Microsoft SQL Server 2005 – 9.00.3042.00 (Intel X86) Feb 9 2007 22:47:07 Copyright (c) 1988-2005 Microsoft Corporation Express Edition on Windows NT 6.1 (Build 7601: Service Pack 1)

to:

Oracle Database 11g Express Edition Release 11.2.0.2.0 – 64bit Production

that were released in 2005 and 2007 respectively. The other technologies are C# and Dapper.

Now, back to the subject of SQL Server to Oracle migration. Given that during the database migration in my current project, there is little wiggle room to justify system architecture changes, or considerable changes to the API (that would involve pervasive middleware changes and knock-on changes to dependent components and unit tests) , the question is now how to return multiple result-sets returned in Oracle.

The answer is to use DBMS_SQL.RETURN_RESULT, that requires an incredible amount of code bloat to coerce Oracle into doing something that SQL Server has been able to do since at least 2005. Unfortunately, DBMS_SQL.RETURN_RESULT is only available from Oracle version 12c, the most recent version of the Oracle database, and not my target version (as at March 2017, the most recent version of Oracle Express Edition is still 11g]).

Oh dear – weeks more of refactoring because the Oracle feature set is behind competitors. Guru Steven Feuerstein makes a comment on this issue too. For me however, just this once, I would have preferred Oracle had not implemented ‘procedures’ that return multiple result-sets.

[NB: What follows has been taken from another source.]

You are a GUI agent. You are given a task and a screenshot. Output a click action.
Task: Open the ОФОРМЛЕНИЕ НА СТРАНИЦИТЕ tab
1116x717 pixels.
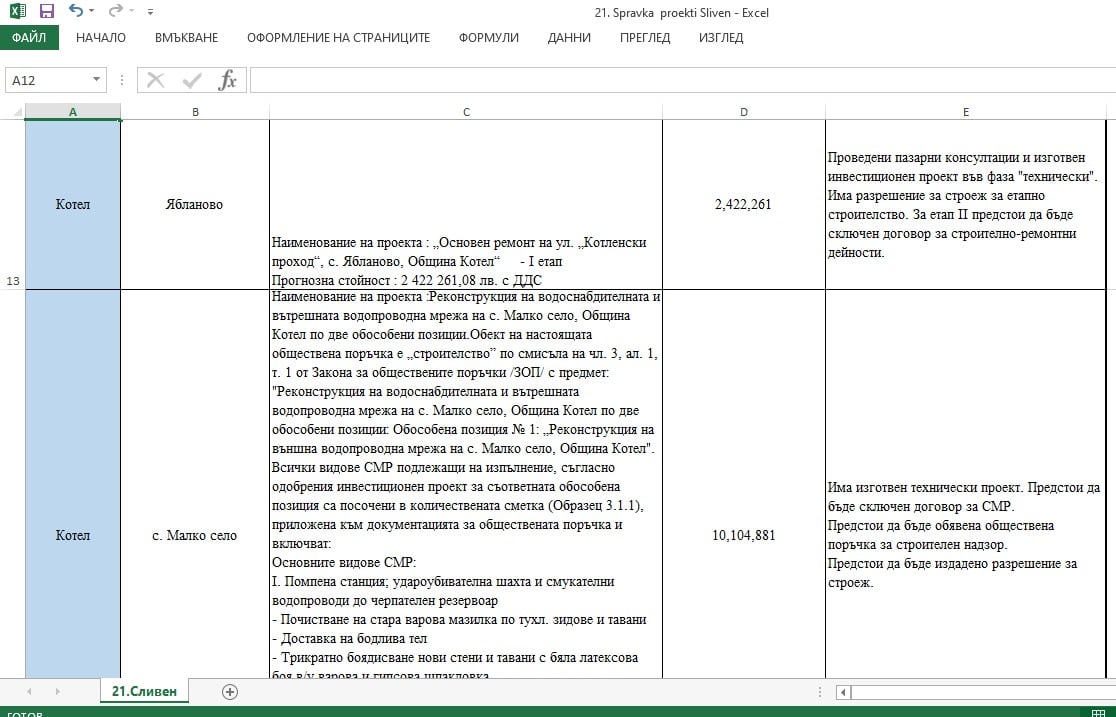[x=338, y=38]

This isn’t because of all the additional Oracle codebase bloat (compared to SQL Server – see Feuerstein’s code examples and my SQL Server example above) that seem to accompany most Oracle retrofitted functionality, but because constructs like GetLoadsOfData, rather than discrete clearly named self describing API methods that return one type of data, just have to be the model for producing maintainable code.

Although I regularly experience the ‘Why does/doesn’t Oracle do this’ déjà vu, especially in database migration projects, should 12c Express Edition become available, I will not voluntarily adopt the model of writing an API that returns some complex structured object even though DBMS_SQL.RETURN_RESULT would be available to me. Database PSM methods that return one thing and as described by the PSM method name are ……. well, do I need to write anything at all here, this blog article should be a lot smaller, as it’s all just about common sense programming isn’t it?